Founded by John Marston, a God-fearing Victorian industrialist who foresaw the growth in demand for private transport, Sunbeam was first associated with beautifully made, though expensive, bicycles. Although comparative latecomers to motor car manufacture, the Wolverhampton-based Sunbeam factory quickly established a fine reputation alongside Lanchester, Wolseley, Austin, and Daimler at the heart of the expanding Midlands motor industry. Apart from the curious Sunbeam-Mabley cycle car, Sunbeam's production centred mainly around four-cylinder models, which have survived in greater numbers than any of its aforementioned contemporaries.
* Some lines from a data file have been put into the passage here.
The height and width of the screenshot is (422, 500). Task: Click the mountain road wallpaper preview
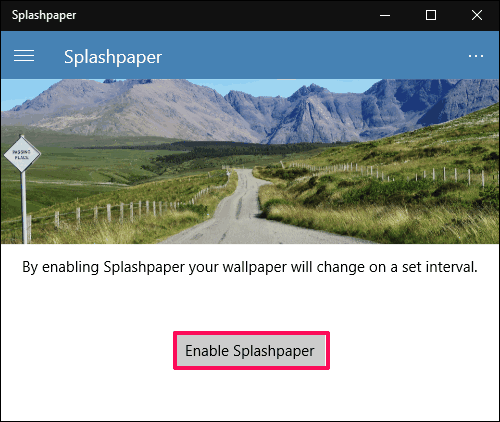pyautogui.click(x=250, y=161)
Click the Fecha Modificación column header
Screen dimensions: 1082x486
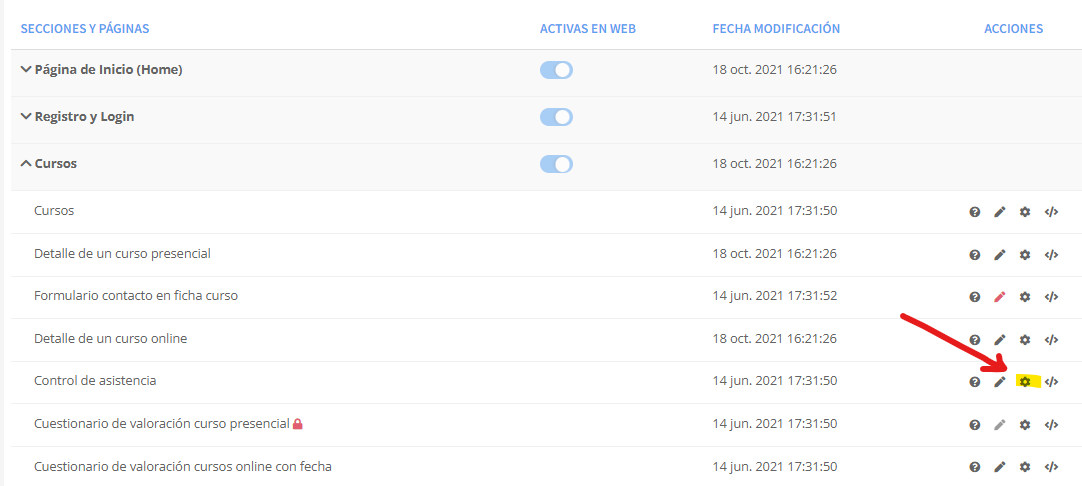coord(776,29)

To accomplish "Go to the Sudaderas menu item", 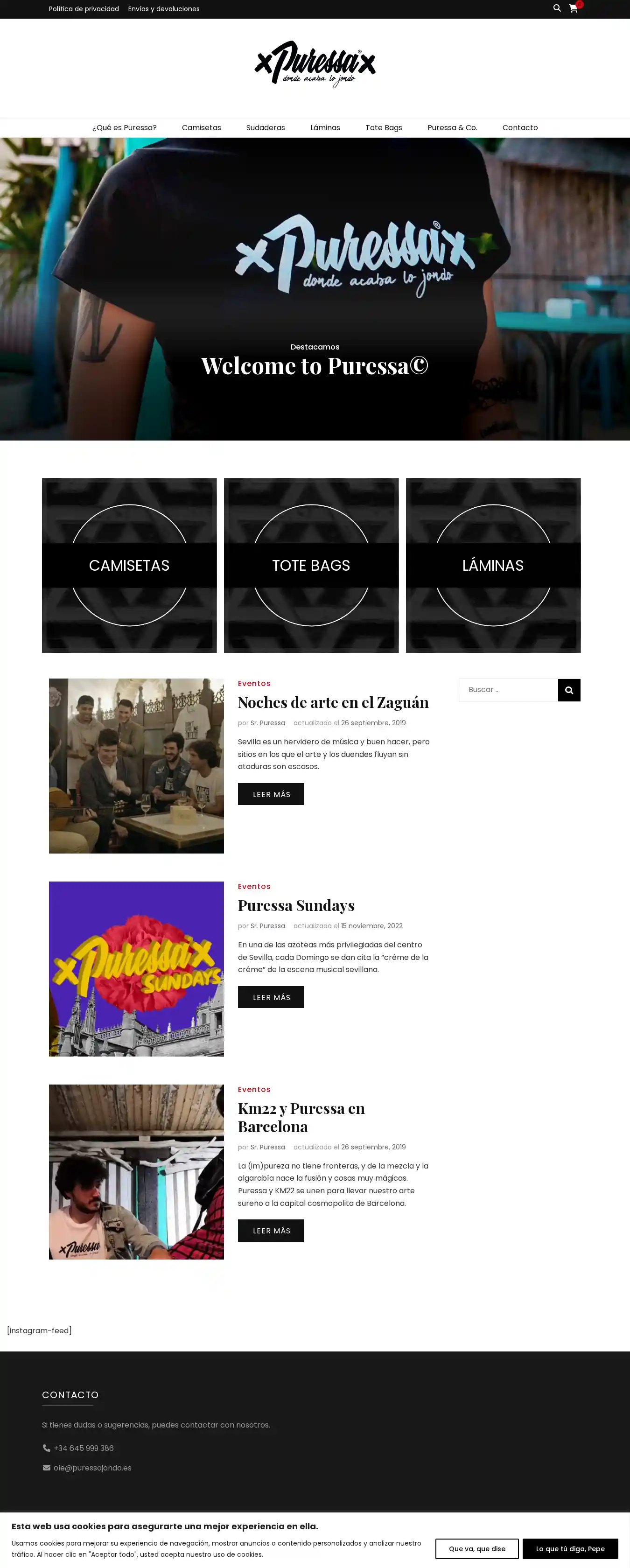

The company's first conventional car was largely conceived by T C Pullinger, who persuaded Marston to purchase a complete chassis from the French Berliet concern. Exhibited at the Crystal Palace in November 1902, it was marketed as the Sunbeam 10/12, but it was not until 1907, two years after the Sunbeam Motor Car Company had been formed, that the firm produced its first all-British model, the 16/20. The arrival from Hillman in 1909 of influential designer Louis Coatalen and the pursuit of an effective competitions programme enabled the marque to establish a formidable reputation prior to WWI, its superbly made products enjoying a reputation rivalling that of the best from Alvis and Bentley thereafter.
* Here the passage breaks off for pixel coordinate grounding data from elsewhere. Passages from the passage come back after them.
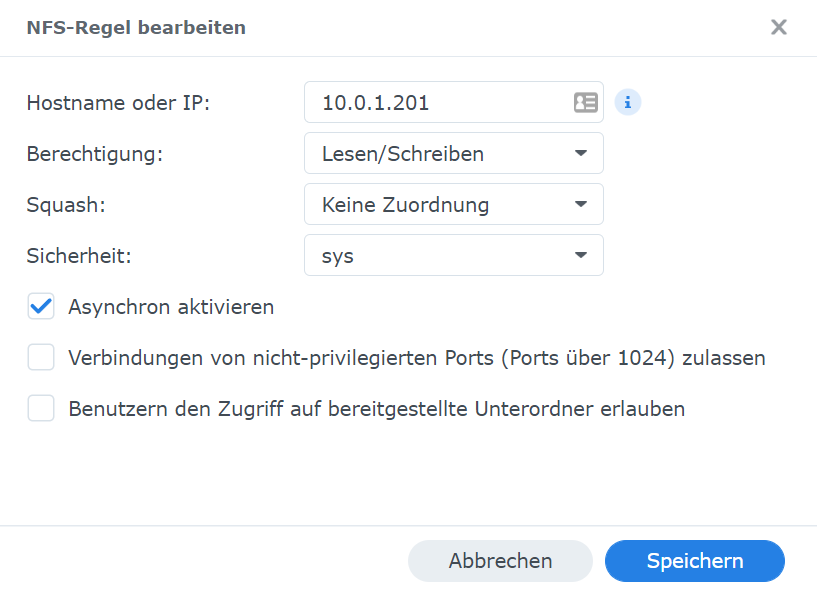Click the contact card icon in hostname field

click(x=585, y=102)
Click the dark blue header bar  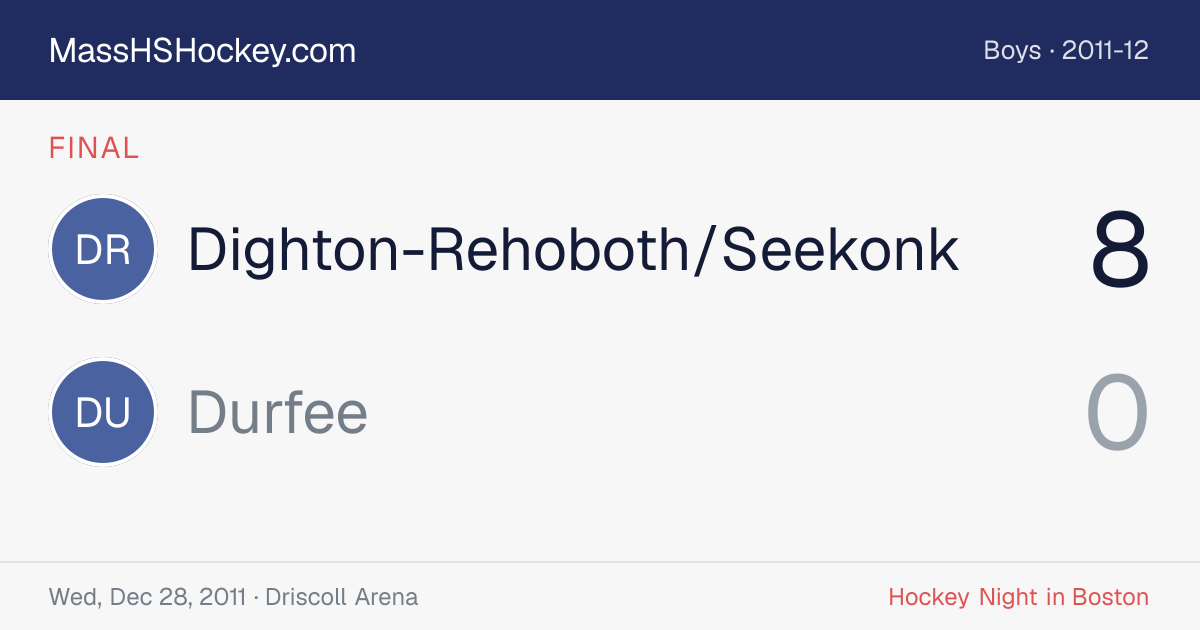[x=600, y=50]
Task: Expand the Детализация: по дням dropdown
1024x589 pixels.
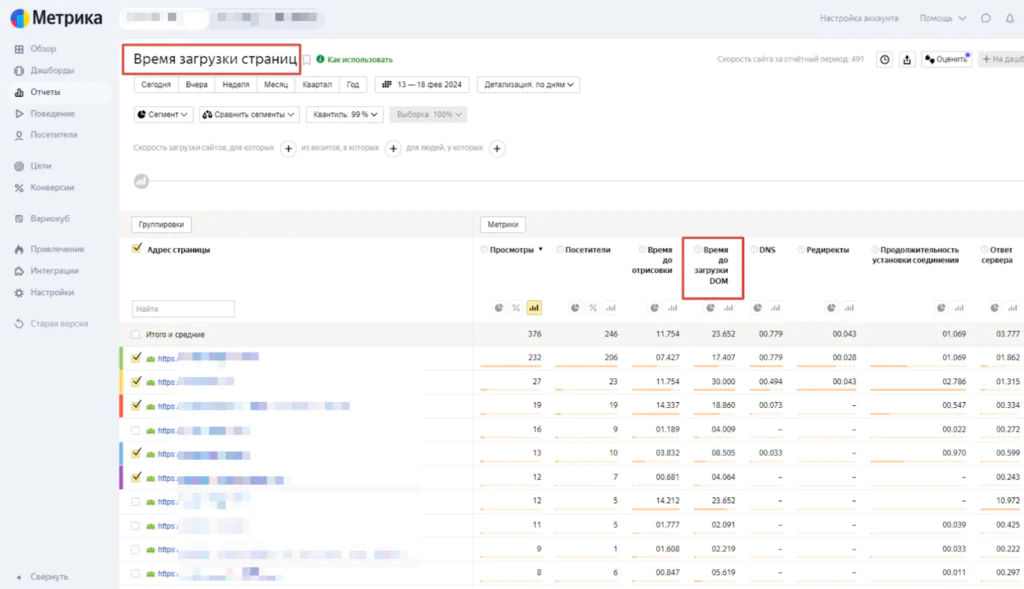Action: pos(528,85)
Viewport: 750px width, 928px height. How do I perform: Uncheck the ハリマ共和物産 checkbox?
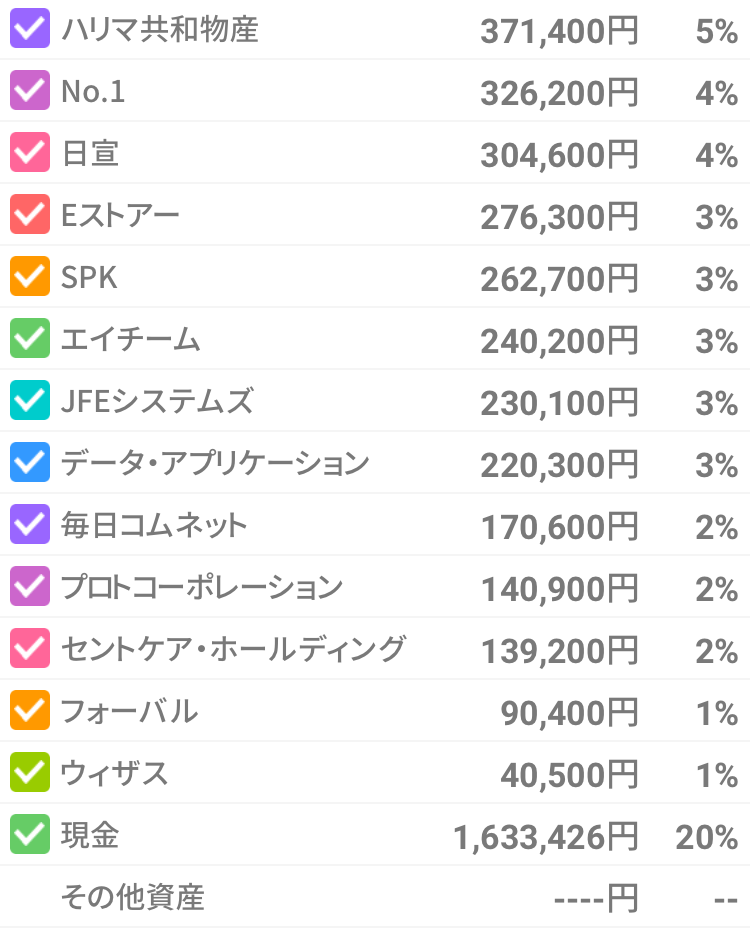(x=29, y=30)
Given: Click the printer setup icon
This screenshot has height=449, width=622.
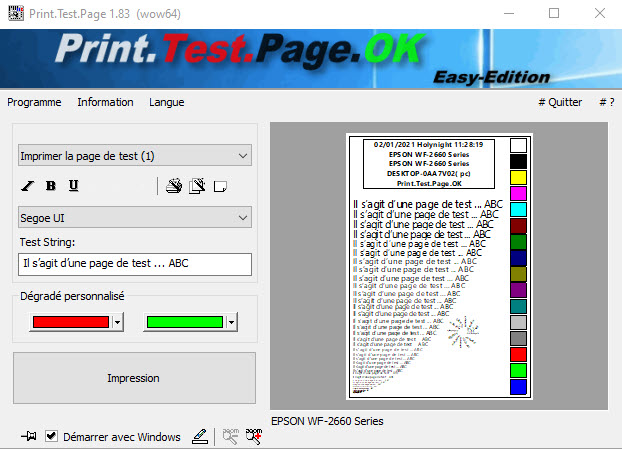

By the outbreak of WWI, the Sunbeam range consisted of four-cylinder 12/16hp and 16/20hp models plus the 25/30hp. The 16hp, introduced in 1915, was a development of the 12/16hp on a chassis of longer wheelbase, and like its predecessor was powered by a long-stroke four-cylinder side-valve engine of 3,016cc, with an RAC rating of 15.9hp. The latter drove the separate four-speed gearbox via a cone clutch, while other chassis details included a rear-wheels-only handbrake and transmission foot brake. Half-elliptic springs were the major new development on the chassis side, while electric lighting and a self-starter were extra-cost options priced at £37 and £15 respectively. Four different body styles were available on the 16hp chassis; that offered here, the Two-Seater Tourer, priced at £417 10s, was the cheapest in the range, though still considerably more costly than the average UK house. Sunbeam recommenced civilian production in 1919 with the 16hp and 24hp models, the former, also produced by Rover during 1916 and 1917, being little changed from pre-war days.
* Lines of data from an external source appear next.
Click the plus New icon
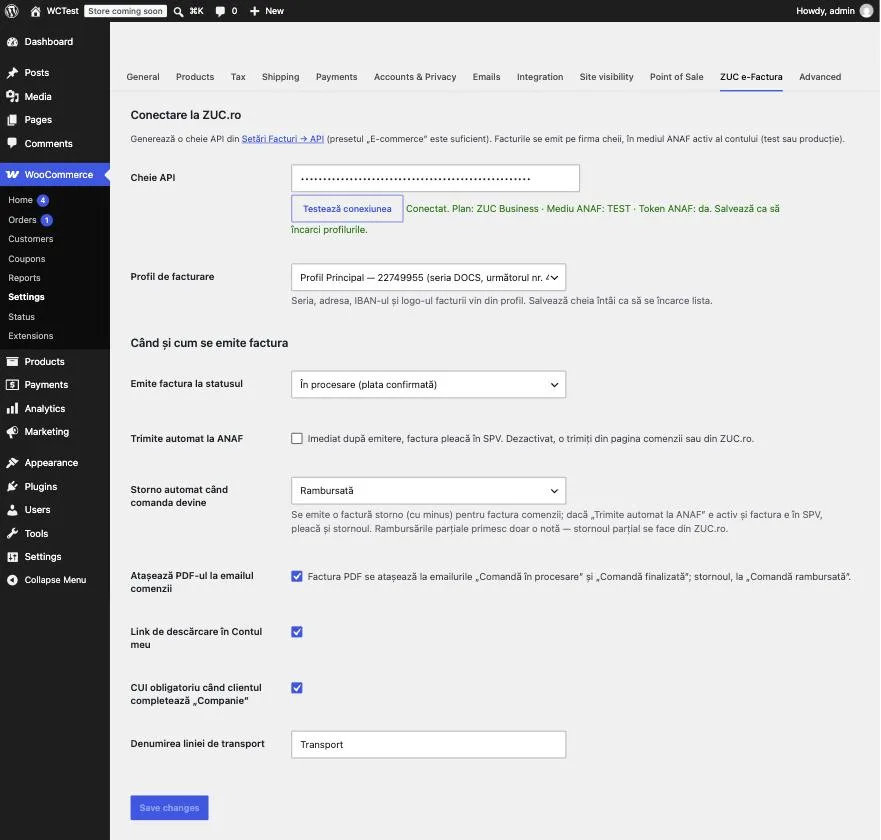This screenshot has width=881, height=840. point(255,11)
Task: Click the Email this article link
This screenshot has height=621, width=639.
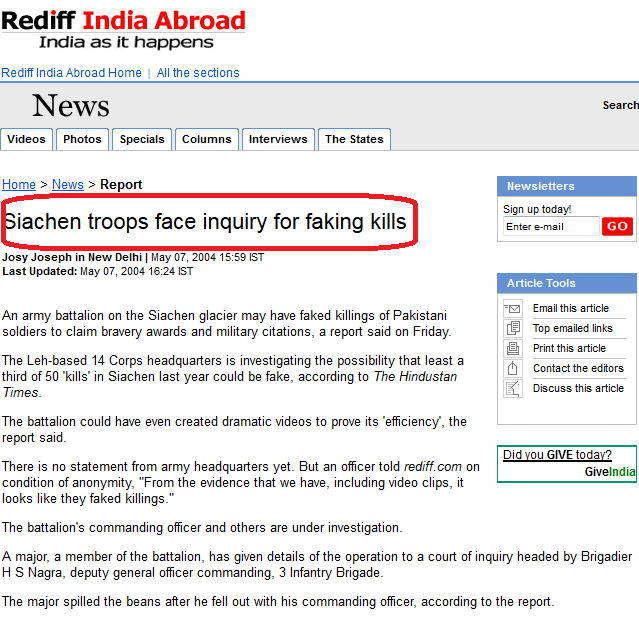Action: [571, 308]
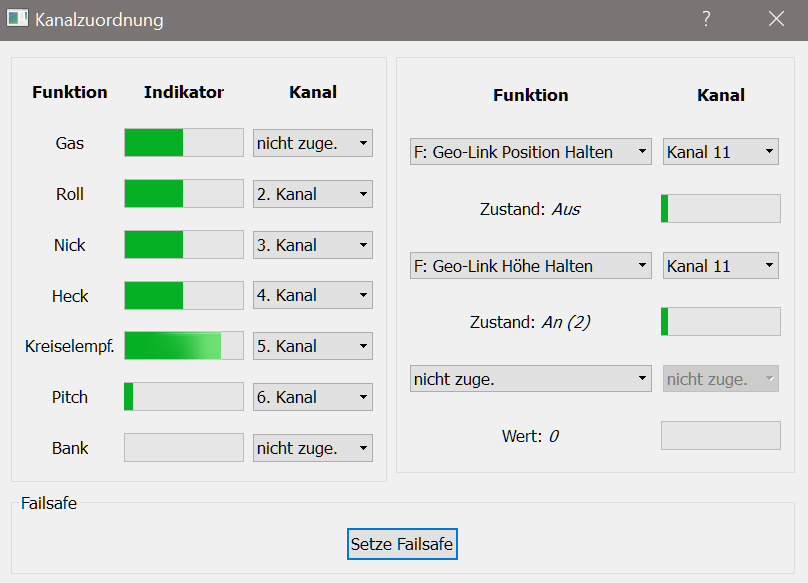Screen dimensions: 808x583
Task: Open the Heck 4. Kanal dropdown
Action: (x=312, y=296)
The car offered here, chassis number 11208', is one of 569 16hp models made in 1916 out of a total production of 1,781 over the 1915/1916 period. The car is finished in dark blue livery with a cream coachline, blue interior trim and brass fittings. Noteworthy features include an Autovac and fuel pump, Hobson carburettor, running board-mounted fuel can, vinyl hood, an electric starter, and electric lighting comprising CAV headlamps and Sunrise side lamps.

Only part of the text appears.